## Doelstellingen
• 1. Beantwoord de volgende vragen aan de hand van de leestekst.
(a) Op welke datum vond de openbare zitting plaats?
(b) In welk jaar leidde het conflict met de verhuurder tot ontruiming?
(c) Naar welk hof werd de zaak verwezen in HR 29 juni 2012, LJN BW1519?
• 2. Neem het gedeelte van de leestekst vanaf "Klager is in" tot en met "toelichting ter zitting." letterlijk over.

## Leestekst
2.3    Het hof heeft de zaak mondeling behandeld ter openbare zitting van 6 juli 2012, waar klager en mr. L. namens de deken zijn verschenen.

3    FEITEN

3.1    Het volgende is komen vast te staan:

Klager is in conflict gekomen met derden (wat heeft geleid tot een mishandeling) en met zijn verhuurder (over het veroorzaken van overlast en dat heeft geleid tot ontruiming in 2009). Het conflict met de derden heeft geleid tot HR 29 juni 2012, LJN BW1519 (een vernietiging en verwijzing naar het hof Arnhem); het conflict met de woningstichting tot HR 29 juni 2012, LJN BV9868 (afdoening met toepassing van artikel 81 RO). Klagers advocaten in feitelijke instanties treden niet meer voor hem op. Tussen beide conflicten bestaat enig verband, zo begreep het hof uit de toelichting ter zitting.

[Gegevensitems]
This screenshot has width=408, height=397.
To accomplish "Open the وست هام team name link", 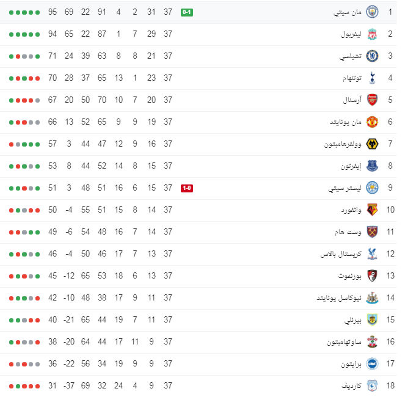I will (x=348, y=232).
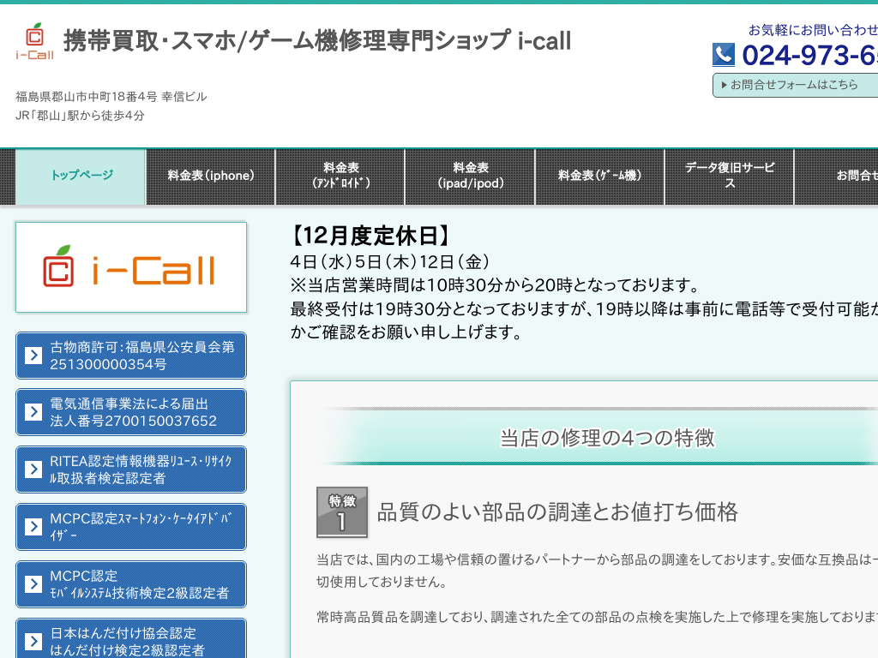Select the トップページ navigation tab
The width and height of the screenshot is (878, 658).
pos(81,176)
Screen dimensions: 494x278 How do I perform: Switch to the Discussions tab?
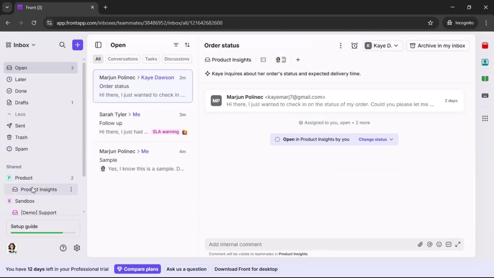click(177, 59)
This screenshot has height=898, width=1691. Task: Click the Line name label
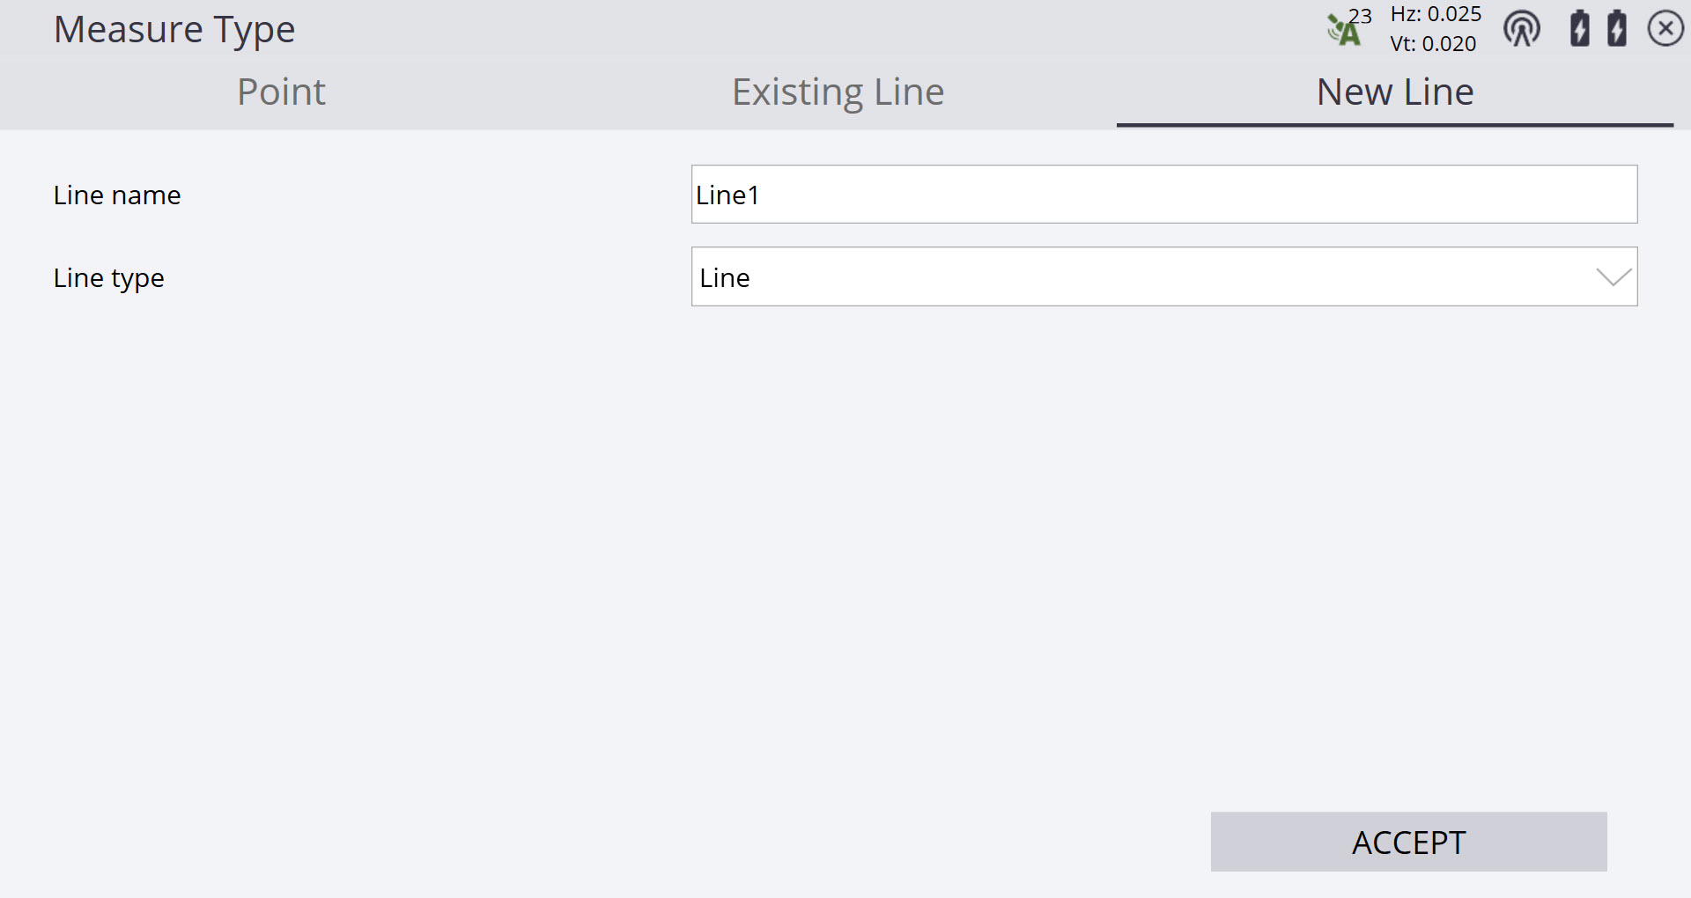coord(117,195)
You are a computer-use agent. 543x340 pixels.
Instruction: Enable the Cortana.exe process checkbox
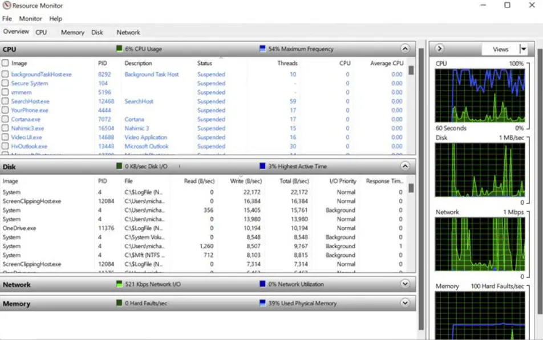point(5,120)
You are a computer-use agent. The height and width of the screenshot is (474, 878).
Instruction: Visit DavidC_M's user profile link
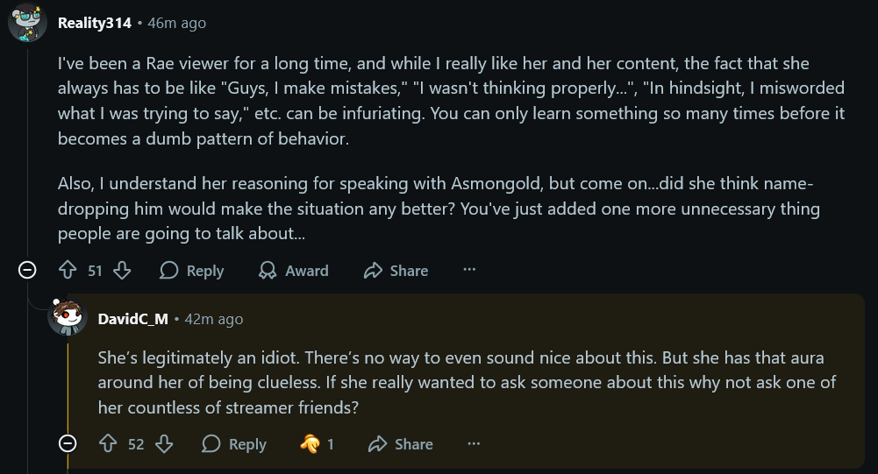[x=132, y=319]
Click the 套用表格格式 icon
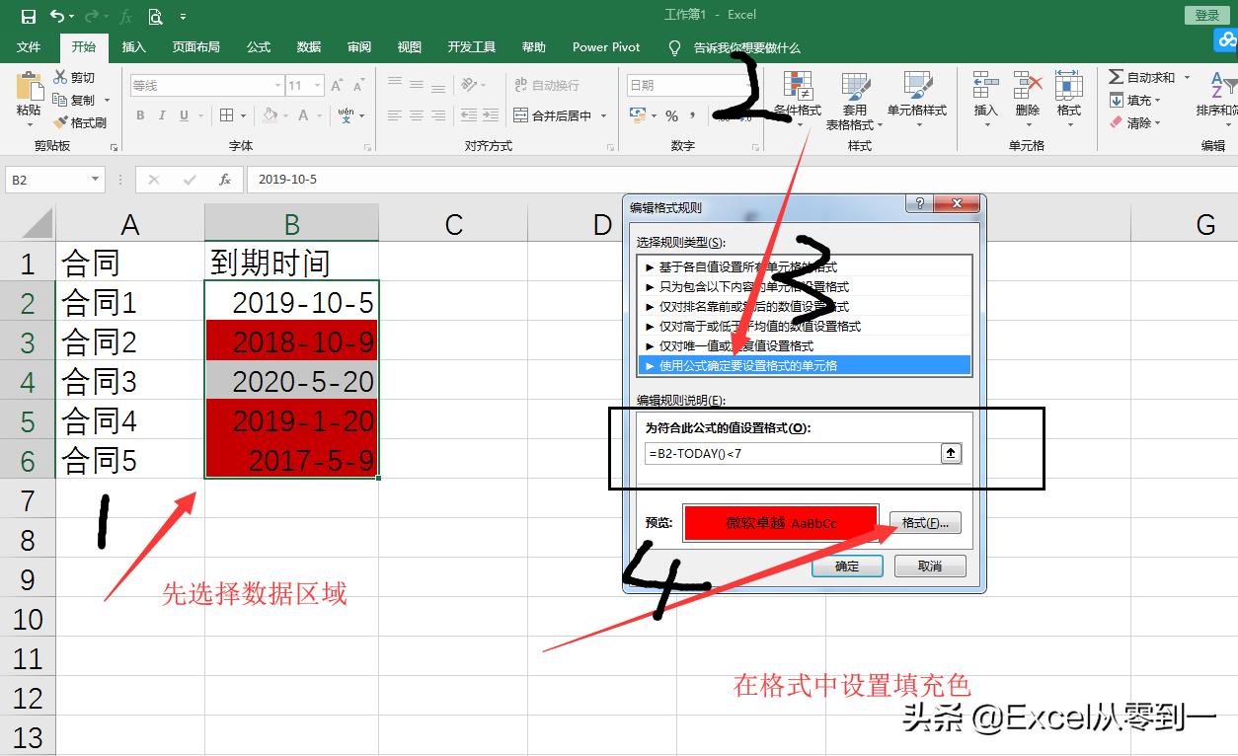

## Uitgewerkte opdracht
• 1.
(a) 6 juli 2012
(b) 2009
(c) Het hof Arnhem

• 2.
Klager is in conflict gekomen met derden (wat heeft geleid tot een mishandeling) en met zijn verhuurder (over het veroorzaken van overlast en dat heeft geleid tot ontruiming in 2009). Het conflict met de derden heeft geleid tot HR 29 juni 2012, LJN BW1519 (een vernietiging en verwijzing naar het hof Arnhem); het conflict met de woningstichting tot HR 29 juni 2012, LJN BV9868 (afdoening met toepassing van artikel 81 RO). Klagers advocaten in feitelijke instanties treden niet meer voor hem op. Tussen beide conflicten bestaat enig verband, zo begreep het hof uit de toelichting ter zitting.